• **WHAT TO DO**:
What is needed is an exact copy of the lines in the listing below, from the one with "Given: Switch to" up to and including the one with "You are a computer-use agent. The height", with no other lines.

• **INPUT DATA**:
•••

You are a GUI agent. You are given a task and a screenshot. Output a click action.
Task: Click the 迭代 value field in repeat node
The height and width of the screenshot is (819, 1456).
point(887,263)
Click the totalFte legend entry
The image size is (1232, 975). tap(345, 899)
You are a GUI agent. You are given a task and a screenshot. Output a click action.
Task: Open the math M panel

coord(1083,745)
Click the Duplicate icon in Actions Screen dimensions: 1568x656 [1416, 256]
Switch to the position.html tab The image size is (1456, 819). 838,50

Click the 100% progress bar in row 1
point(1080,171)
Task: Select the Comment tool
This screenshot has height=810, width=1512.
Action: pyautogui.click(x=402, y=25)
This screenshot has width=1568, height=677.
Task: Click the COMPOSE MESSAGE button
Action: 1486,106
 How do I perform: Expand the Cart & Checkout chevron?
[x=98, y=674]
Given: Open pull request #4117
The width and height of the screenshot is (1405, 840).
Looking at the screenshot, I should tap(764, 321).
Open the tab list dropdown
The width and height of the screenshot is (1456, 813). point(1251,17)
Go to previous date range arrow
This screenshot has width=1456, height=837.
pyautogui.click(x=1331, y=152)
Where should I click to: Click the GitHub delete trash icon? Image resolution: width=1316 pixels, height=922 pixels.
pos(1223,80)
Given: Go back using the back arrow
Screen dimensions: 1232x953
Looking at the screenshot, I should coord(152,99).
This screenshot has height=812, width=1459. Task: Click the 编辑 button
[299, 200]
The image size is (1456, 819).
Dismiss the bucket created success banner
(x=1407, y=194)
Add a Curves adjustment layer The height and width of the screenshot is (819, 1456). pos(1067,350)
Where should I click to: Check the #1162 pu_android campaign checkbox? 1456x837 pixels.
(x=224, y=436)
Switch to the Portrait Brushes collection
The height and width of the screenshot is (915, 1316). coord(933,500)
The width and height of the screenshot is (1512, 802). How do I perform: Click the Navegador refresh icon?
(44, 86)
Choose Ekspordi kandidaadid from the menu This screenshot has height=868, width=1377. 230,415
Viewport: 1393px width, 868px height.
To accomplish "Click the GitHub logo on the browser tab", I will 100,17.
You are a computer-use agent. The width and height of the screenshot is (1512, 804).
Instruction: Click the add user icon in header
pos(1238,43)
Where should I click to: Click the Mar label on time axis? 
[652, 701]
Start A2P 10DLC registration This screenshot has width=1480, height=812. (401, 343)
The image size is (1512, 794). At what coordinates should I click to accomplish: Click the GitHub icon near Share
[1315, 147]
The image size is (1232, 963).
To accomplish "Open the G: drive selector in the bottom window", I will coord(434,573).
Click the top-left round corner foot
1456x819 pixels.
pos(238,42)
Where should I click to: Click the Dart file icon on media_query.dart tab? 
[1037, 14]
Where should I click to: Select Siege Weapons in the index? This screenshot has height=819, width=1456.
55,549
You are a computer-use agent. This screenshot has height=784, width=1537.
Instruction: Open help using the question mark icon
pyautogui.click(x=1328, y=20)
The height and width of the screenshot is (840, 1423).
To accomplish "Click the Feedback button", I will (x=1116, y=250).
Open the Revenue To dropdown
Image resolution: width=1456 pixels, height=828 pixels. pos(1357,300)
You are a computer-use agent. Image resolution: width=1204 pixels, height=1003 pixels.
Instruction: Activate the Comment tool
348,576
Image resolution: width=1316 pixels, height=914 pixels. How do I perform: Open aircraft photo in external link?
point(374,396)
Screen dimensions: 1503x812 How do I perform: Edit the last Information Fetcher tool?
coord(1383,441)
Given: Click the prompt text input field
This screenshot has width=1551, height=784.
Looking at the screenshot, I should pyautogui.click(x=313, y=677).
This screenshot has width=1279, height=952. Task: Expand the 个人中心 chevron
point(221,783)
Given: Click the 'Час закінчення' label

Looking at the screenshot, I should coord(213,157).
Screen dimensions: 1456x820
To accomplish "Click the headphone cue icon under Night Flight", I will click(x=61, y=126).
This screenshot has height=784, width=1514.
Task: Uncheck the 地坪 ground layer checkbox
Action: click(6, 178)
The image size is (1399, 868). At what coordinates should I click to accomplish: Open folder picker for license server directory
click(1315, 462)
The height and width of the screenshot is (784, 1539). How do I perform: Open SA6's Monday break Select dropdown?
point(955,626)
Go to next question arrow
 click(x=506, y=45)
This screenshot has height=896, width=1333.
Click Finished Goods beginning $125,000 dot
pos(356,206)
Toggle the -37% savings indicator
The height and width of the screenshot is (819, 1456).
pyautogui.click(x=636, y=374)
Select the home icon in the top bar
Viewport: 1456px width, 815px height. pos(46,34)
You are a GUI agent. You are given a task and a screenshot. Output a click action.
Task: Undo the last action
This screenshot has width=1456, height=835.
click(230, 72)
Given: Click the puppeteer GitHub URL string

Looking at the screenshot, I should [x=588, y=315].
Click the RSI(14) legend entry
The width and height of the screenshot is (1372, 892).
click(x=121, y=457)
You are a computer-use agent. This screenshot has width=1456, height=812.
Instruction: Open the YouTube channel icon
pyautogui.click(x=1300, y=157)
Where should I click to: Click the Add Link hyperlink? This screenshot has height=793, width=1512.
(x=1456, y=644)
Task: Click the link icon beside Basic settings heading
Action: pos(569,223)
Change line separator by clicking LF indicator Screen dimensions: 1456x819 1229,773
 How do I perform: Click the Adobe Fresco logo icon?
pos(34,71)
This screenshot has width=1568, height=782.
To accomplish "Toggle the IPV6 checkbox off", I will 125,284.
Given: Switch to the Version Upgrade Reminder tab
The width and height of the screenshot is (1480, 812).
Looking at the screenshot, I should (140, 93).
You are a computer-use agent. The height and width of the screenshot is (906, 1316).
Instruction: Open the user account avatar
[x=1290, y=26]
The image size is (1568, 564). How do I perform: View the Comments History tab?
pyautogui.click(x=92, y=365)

•••

• **EXERCISE SOLUTION**:
Given: Switch to the Version Upgrade Reminder tab
The width and height of the screenshot is (1480, 812).
Looking at the screenshot, I should (140, 93).
You are a computer-use agent. The height and width of the screenshot is (906, 1316).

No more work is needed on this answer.